Peu importe la monstruosité des actes posés, le véritable crime auprès d’Allah
est la désespérance en l’absoluté de son pardon.
Le désespoir
en la miséricorde divine est dès lors perçu comme un péché en Islam.
L’exhortation divine est sans ambages : « Ô Mes serviteurs qui avez commis des
excès à votre propre détriment, ne désespérez pas de la miséricorde d’Allah.

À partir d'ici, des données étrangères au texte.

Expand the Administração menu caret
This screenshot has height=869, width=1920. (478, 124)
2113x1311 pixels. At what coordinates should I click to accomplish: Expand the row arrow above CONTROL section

Car Allah pardonne tous les péchés. Oui, c’est Lui le Pardonneur, le Très Miséricordieux.
» S39 V 53.
Le repentir,
s’il est véritablement sincère, abouti inexorablement à la réforme morale,
intellectuelle, ethnique et spirituelle du croyant. Les rechutes et les
tâtonnements du serviteur sont justement dus au manque de sincérité dans le
repentir et l’absence de consistance dans la volonté réelle de fermer les pages
sombres du péché.
Hier, des
personnes ont vécu dans les profondeurs des ténèbres et des abîmes. Elles ont
traîné leur âme dans tous les égouts nauséabonds de la bestialité et des péchés
accumulés.
Aujourd’hui,
la qualité de la sincérité de leur repentir et réforme spirituelle a fait la
différence et elles sont devenues de véritables lumières ambulantes, des modèles
d’exemplarité avérée et les portes de la miséricorde divine restent ouvertes
pour tous, tant que le processus du retrait de l’âme n’a pas encore été enclenché.
La vie est
extrêmement frêle et le repentir sincère ne devait être reporté par quiconque
et puisse ce message nous parvenir comme étant l’appel et La Main tendue de Notre
Seigneur. Amine (Ainsi soit-il par Allah).